The total carbohydrate in S. comorensis and V. doniana were higher than those of domesticated fruits such as Mangifera indica (0.0 mg/100 g) reported by22 and Citrus sinensis (6.0 mg/100 g) reported by13. The mean value of 7% and 21% of V. doniana from Tanga and Pwani regions is however lower than 29.57 ± 0.07% reported by20 for the same fruits collected from Kenya. However, the amount of carbohydrate in this study from S. comorensis were lower than those of S. senegalensis (74.23%) which is of the same genus24. S. comorensis and V. doniana from Pwani had higher total carbohydrate of 23.81 ± 0.38% and 23.98 ± 0.20% respectively than those found from Tanga. The amount of cabohydtrate in S. comorensis and V. doniana from Pwani region were higher than those reported by18 for the exotic fruits Psidium guajava (15.52 g) and Carica papaya (10.93 g).

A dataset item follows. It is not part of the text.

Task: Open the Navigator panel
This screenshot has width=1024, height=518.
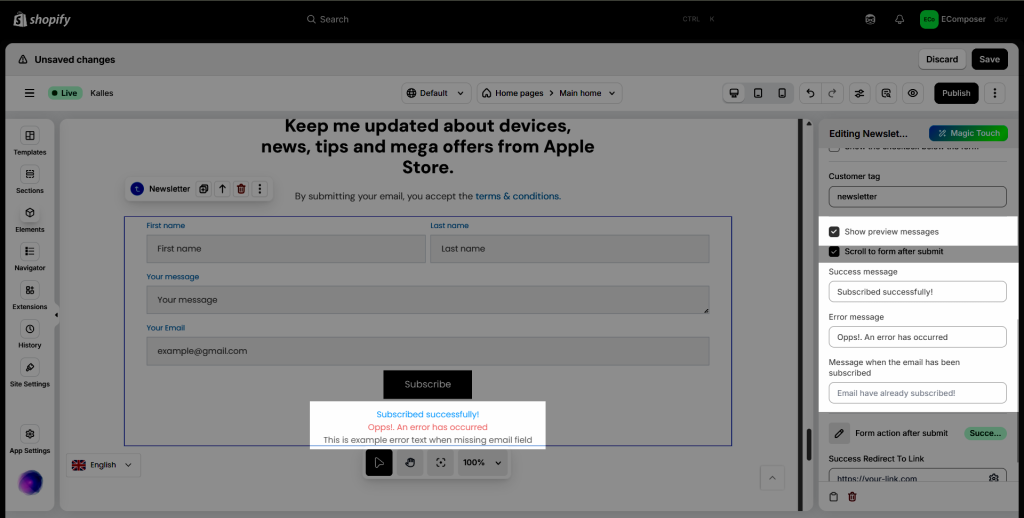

In this study, total carbohydrate content of V. doniana fruits ranged from 23.78 to 24.18% for fruit samples from Pwani and 8.32–9.12% for fruit samples from Tanga. The differences may be attributed to different soils or other environmental and climatic factor. Different environmental stresses or favorable conditions may affect the metabolic efficiency of plants in those areas and hence perform differently when it comes to the metabolites they produce34. The amount of carbohydrate determined indicated that wild fruits can be an important source of dietary energy. The amount of carbohydrate in wild fruits contribute to higher calorific value compared to the exotic fruits. Findings from this study recommend the increase consumption of S. comorensis and V. doniana which may serve as valuable source of energy to human body.

Conclusion

Based on the results from this study wild fruits especially S. comorensis and V. doniana very nutritious having vital nutrients. However, there is no single fruit that can provide all adequate nutrients required by human being yet these wild fruits have many essential comprising nutrients such as carbohydrate, protein, crude fats, ash and moisture content. They are therefore, very potential in contributing to human health by complementing to some of the nutritional inadequacies of some of the exotic fruits.